Where do you see yourself in five or ten years?

I would like to be able to get over my fomo enough to move somewhere that’s a little less intense than the Bay area. I don’t know. I think like, ideally, I see myself freelancing or working with like a small dedicated group of really rad designers or creative people. I don’t really see myself in any tech companies.

What about 2016, are you working on any projects either for work obviously building your freelance business, but like personal goals or anything like that?

I’m taking a break from doing artwork outside of work. So I think my focus right now is to do my work and then focus on some more of my crafty hobbies. So nothing big coming up, no projects. I think this year I want to learn how to garden and I’m going to learn how to do woodworking. Those are my very chill goals.

I’m all about it. Learn how to not work for a minute [chuckles], it is its own discipline. Let’s see, my last question for you would be, what advice would you give to folks from similar backgrounds or who have gone through similar struggles, and are getting started in tech?

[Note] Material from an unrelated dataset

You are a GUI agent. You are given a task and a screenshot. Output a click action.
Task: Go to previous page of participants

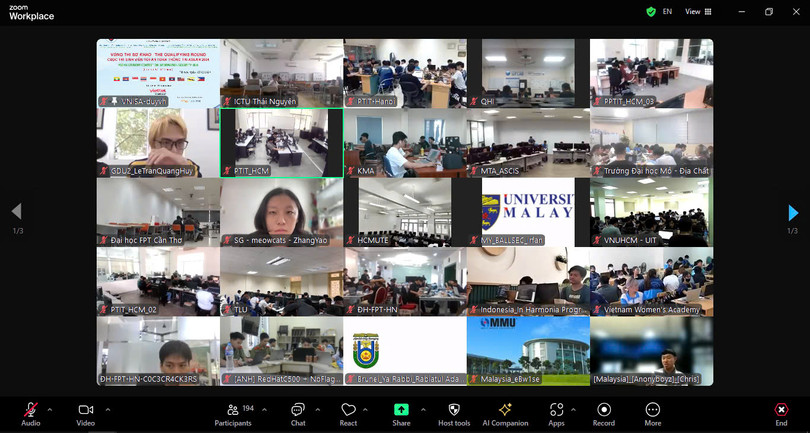[16, 212]
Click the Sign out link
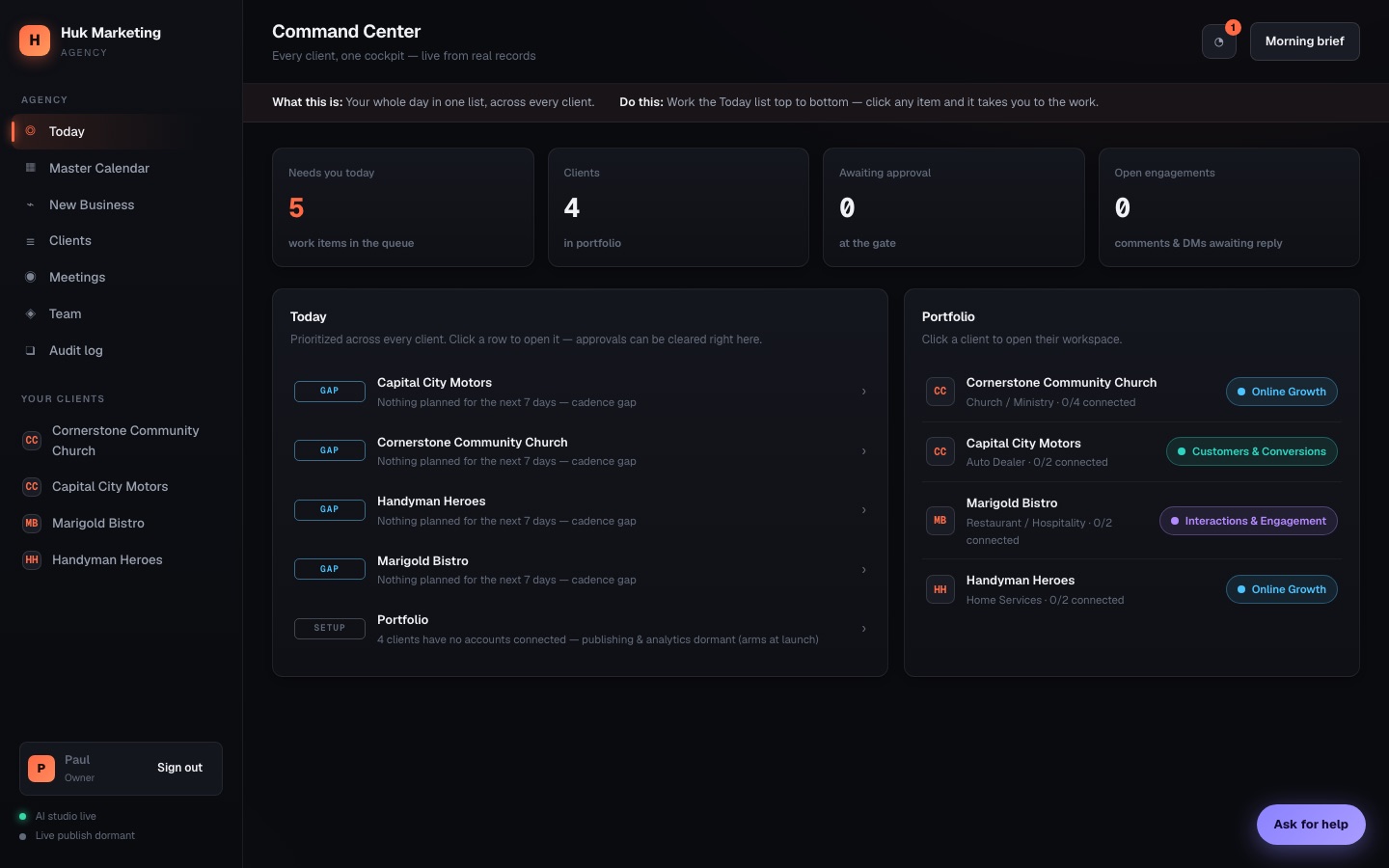 (179, 768)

I know we talked about mentors. I think what’s more important than mentorship or anything like that, and what’s always been more helpful to me, is finding peers and building your community. Just finding other women at work, or finding them outside of work, and really building that community to go back to and have a safe space. I think it is super important. I think at the end of the day, if you’re struggling with something, or having a bad day, or wanting more overtime, I think the most important thing to always remember is you are number one, the company isn’t. It’s so important to focus on yourself and not lose yourself in the noise that is all of this stuff. I think that those two things have really been what’s kept me going.

“I think at the end of the day, if you’re struggling with something, or having a bad day, or wanting more overtime, I think the most important thing to always remember is you are number one, the company isn’t. It’s so important to focus on yourself and not lose yourself in the noise that is all of this stuff.”